■ Raw records ■
____________
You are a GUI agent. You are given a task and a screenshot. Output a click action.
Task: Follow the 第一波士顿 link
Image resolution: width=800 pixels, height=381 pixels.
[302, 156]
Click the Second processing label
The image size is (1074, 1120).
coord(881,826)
____________
■ Given task ■
Reproduce every line of the records above verbatim, with nothing changed.

■ Solution for this task ■
You are a GUI agent. You are given a task and a screenshot. Output a click action.
Task: Follow the 第一波士顿 link
Image resolution: width=800 pixels, height=381 pixels.
[302, 156]
Click the Second processing label
The image size is (1074, 1120).
coord(881,826)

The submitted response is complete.